‘Law Lets I.R.S. Seize Accounts on Suspicion, No Crime Required’
October 27, 2014
Mark Steyn and others have criticized the administrative state (such as the IRS) as acting exempt from our normal constitutional due-process rights (such as “innocent until proven guilty”). Columbia law professor Philip Hamburger recently wrote a whole book on the subject, Is Administrative Law Unlawful?, as he explains in brief in last month’s issue of Hillsdale’s Imprimis.
I guess this is the kind of thing they’re talking about. From the New York Times:
ARNOLDS PARK, Iowa — For almost 40 years, Carole Hinders has dished out Mexican specialties at her modest cash-only restaurant. For just as long, she deposited the earnings at a small bank branch a block away — until last year, when two tax agents knocked on her door and informed her that they had seized her checking account, almost $33,000.

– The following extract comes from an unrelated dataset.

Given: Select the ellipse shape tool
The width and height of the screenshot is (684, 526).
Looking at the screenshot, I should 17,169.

The Internal Revenue Service agents did not accuse Ms. Hinders of money laundering or cheating on her taxes — in fact, she has not been charged with any crime. Instead, the money was seized solely because she had deposited less than $10,000 at a time, which they viewed as an attempt to avoid triggering a required government report.
“How can this happen?” Ms. Hinders said in a recent interview. “Who takes your money before they prove that you’ve done anything wrong with it?”

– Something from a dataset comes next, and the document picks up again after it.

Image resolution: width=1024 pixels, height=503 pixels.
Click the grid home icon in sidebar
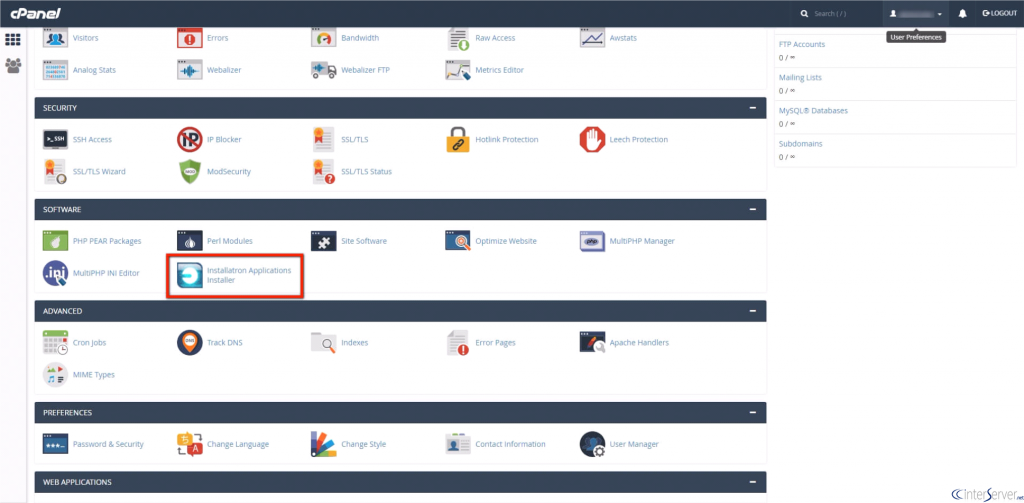13,40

The federal government does.
Using a law designed to catch drug traffickers, racketeers and terrorists by tracking their cash, the government has gone after run-of-the-mill business owners and wage earners without so much as an allegation that they have committed serious crimes. The government can take the money without ever filing a criminal complaint, and the owners are left to prove they are innocent. Many give up.
. . .
“I don’t think they’re really interested in anything,” Mr. Potashnik said of the prosecutors. “They just want the money.”
Update (October 27th, 2014): The daily essay at According to Hoyt today is also about this: “Encroachments of Power”, Cedar Sanderson.
About two hundred years ago, a British jurist named Albert Venn Dicey coined the phrase the Rule of Law. The idea behind the phrase extends back as far as written history, however, with the tablets of Hammurabi that laid out the laws of a long-vanished society, and the even older Code of Ur-Nammu (Kramer).